日本が貧弱な検査体制で第1波をやり過ごすことができたのは、2019~20年のシーズンは1月以降にインフルの流行が収束したためだ。発熱で病院を受診する患者が少なかった。もし、インフルが流行していれば、医療現場は大混乱に陥ったはずだ。
今秋以降、そのような状況になれば、コロナ感染が否定できない患者に対しては、病院、自宅、あるいはホテルでの隔離を勧めざるをえなくなる。このような状況に陥るのは避けたい。そのためにはインフルやコロナに罹らないように注意しなければならない。手洗いやマスクなど基本的な対策に加え、私はインフルワクチンの接種を強くお奨めしたい。インフルに罹らなければ、コロナ感染疑いとして扱われずに済むからだ。

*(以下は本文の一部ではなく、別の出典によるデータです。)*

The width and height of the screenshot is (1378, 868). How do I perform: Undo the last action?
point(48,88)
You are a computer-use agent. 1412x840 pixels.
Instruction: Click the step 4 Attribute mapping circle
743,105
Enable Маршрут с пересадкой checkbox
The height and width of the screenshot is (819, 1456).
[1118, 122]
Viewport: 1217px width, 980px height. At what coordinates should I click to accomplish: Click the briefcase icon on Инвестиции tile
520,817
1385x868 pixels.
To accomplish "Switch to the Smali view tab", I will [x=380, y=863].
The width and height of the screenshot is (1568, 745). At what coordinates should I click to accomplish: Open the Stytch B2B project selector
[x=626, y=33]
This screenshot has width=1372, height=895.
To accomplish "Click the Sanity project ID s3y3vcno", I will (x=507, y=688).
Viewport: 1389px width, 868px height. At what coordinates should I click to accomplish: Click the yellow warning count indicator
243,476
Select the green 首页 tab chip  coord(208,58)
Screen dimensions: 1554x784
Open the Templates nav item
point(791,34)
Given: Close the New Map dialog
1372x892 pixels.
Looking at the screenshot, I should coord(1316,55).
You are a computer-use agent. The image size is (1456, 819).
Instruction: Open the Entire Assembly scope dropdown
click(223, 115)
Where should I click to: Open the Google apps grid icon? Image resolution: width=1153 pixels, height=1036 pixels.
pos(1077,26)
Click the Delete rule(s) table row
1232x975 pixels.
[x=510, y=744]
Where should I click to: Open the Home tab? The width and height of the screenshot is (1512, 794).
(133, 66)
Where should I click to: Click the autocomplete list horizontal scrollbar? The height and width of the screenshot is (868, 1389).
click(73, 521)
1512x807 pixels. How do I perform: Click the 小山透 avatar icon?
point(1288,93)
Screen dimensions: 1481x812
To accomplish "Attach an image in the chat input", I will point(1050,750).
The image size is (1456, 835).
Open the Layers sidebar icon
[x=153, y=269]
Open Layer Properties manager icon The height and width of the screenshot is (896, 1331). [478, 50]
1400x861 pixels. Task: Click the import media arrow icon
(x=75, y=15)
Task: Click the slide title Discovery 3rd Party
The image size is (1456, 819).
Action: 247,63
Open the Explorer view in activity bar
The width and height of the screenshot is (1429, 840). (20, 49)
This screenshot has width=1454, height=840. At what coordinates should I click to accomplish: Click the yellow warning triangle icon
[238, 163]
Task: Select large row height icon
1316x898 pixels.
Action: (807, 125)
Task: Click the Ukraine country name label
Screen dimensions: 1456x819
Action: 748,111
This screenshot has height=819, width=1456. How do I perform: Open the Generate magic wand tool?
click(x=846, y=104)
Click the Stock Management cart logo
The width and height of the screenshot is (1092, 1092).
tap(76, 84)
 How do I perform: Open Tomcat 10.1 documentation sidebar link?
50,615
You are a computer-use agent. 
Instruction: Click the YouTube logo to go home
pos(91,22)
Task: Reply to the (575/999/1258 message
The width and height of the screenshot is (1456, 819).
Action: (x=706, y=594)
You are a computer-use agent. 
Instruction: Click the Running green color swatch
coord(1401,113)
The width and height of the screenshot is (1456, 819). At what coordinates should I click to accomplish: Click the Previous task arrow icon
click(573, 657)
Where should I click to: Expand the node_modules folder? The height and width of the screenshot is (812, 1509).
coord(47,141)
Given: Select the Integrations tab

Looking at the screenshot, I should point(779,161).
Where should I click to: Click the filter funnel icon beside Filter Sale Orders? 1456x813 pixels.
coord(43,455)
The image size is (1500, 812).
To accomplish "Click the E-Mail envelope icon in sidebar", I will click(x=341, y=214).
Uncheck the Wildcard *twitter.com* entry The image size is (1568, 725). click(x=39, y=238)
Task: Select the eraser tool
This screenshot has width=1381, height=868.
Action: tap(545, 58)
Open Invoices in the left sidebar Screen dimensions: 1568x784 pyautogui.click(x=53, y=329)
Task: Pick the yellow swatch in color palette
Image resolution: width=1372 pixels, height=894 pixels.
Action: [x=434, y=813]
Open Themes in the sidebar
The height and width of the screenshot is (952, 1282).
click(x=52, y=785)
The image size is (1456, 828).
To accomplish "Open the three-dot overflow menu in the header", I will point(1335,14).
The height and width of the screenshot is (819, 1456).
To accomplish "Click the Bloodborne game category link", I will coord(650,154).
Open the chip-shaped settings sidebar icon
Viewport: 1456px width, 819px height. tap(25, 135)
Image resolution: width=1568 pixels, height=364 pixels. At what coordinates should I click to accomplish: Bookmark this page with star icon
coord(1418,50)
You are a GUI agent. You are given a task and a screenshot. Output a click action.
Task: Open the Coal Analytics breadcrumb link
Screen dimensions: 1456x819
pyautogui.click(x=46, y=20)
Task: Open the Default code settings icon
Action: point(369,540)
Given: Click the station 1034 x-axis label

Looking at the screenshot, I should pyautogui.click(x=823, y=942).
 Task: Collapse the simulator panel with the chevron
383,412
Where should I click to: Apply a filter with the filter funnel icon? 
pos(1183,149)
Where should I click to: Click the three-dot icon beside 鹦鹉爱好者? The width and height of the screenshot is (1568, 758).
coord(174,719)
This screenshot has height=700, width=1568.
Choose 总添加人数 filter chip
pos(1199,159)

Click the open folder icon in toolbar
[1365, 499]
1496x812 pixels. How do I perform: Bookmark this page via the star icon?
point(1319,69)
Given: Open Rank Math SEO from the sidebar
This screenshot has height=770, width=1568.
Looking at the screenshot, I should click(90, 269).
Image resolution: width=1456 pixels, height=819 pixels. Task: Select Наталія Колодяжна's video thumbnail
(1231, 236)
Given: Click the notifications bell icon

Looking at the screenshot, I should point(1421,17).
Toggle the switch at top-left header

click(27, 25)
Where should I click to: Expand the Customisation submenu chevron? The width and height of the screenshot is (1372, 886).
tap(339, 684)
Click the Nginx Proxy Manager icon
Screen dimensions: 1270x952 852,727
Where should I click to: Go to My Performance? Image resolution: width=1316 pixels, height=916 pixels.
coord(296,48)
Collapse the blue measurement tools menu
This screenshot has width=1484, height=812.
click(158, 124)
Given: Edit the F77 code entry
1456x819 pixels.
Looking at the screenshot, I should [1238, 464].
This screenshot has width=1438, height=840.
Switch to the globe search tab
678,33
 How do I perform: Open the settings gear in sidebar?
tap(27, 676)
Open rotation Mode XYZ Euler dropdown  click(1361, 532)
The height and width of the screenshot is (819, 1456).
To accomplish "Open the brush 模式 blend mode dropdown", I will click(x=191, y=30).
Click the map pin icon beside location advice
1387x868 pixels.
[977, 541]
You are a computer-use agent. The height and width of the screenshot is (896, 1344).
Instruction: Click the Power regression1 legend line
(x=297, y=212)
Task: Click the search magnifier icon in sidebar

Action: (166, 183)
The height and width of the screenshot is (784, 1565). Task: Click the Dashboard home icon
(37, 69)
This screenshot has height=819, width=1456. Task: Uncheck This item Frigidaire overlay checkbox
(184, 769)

実はインフルワクチンを推奨するのは、もう1つ理由がある。それはインフルワクチンがコロナ感染自体をある程度予防する可能性があるからだ。
6月4日、米コーネル大学の医師たちは、イタリアの高齢者を対象にインフルワクチン接種率と、コロナ感染時の死亡率を調べたところ、両者の間に統計的に有意な相関が存在したと報告した。インフルワクチン接種率が40%の地域のコロナ感染の死亡率は約15%だったが、70%の地域では約6%まで低下していた。
インフルワクチンが免疫力全体を活性化?
もちろん、この結果の解釈は慎重であるべきだ。ワクチン接種率が高い地域は、経済的に豊かで健康状態がよい。両者の関係は単なる交絡かもしれない。ただ、彼らはこの点も解析し、その可能性は低いと述べている。
彼らが考えるもう1つの可能性は、インフルワクチンが免疫力全体を活性化し、インフルだけでなく、コロナに対する免疫力を高めたことだ。これは結核予防のために接種されるBCGワクチンが、コロナに有用とされる機序と同じだ。
BCGについても、最近、ギリシャの医師たちから興味深い研究が報告された。彼らは65才以上の入院患者198人を対象に、退院時にBCGワクチンとプラセボを接種する群にランダムに振り分け、その後、1年間に感染症(主に呼吸器感染症)を発症する頻度を調べた。
中間解析の結果は興味深かった。感染症を発症したのは、BCG群で78人(25%)、プラセボ群で72人(42%)であり、その差は統計的に有意だった。BCG接種が感染症発症率を45%減らしたと言えそうだ。